(Reuters) - Mallinckrodt Plc filed a lawsuit against the U.S. Department of Health and Human Services and forecast an about 10% hit to annual net sales of Acthar gel following changes to Medicaid rebate calculations, sending its shares plunging as much as 34% on Tuesday.
Acthar, which is used to treat infantile spasms and multiple sclerosis, is the company’s biggest revenue generator, bringing about $1.11 billion in 2018, or 35% of total revenue.
However, its annual sales growth has been slowing since 2016, with analysts predicting another decline in 2019.
The lawsuit also named the health agency’s Centers For Medicare And Medicaid Services (CMS), after the division changed how it calculated Medicaid discounts for Acthar gel.
Mallinckrodt said the change could result in a one-time charge of up to $600 million.
CMS is reviewing the lawsuit, a spokesman told Reuters.

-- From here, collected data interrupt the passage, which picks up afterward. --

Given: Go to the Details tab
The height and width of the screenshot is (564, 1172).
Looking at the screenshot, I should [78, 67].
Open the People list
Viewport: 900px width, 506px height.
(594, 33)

“While it remains to be seen whether Mallinckrodt’s lawsuit will allow it relief from CMS’ ruling, this will be yet another near-term overhang on Acthar,” said Ami Fadia, an analyst with SVB Leerink.
The U.S. Justice Department last month joined a pair of whistleblower lawsuits alleging a drugmaker now owned by Mallinckrodt improperly promoted Acthar and paid kickbacks to doctors who prescribed the treatment.
Mallinckrodt said CMS’ decision could impede its efforts to develop new therapies for patients with fewest treatment options.
Stifel analyst Annabel Samimy said Mallinckrodt will have to adjust its research and development budget, but does not expect the cuts to offset the revenue lost from Acthar sales.
The Medicaid program provides health coverage to low income Americans and is jointly paid for by the states and the federal government.
The company’s shares were trading down 24% at $9.88. Including the session’s loss, Mallinckrodt’s shares have declined about 38% this year.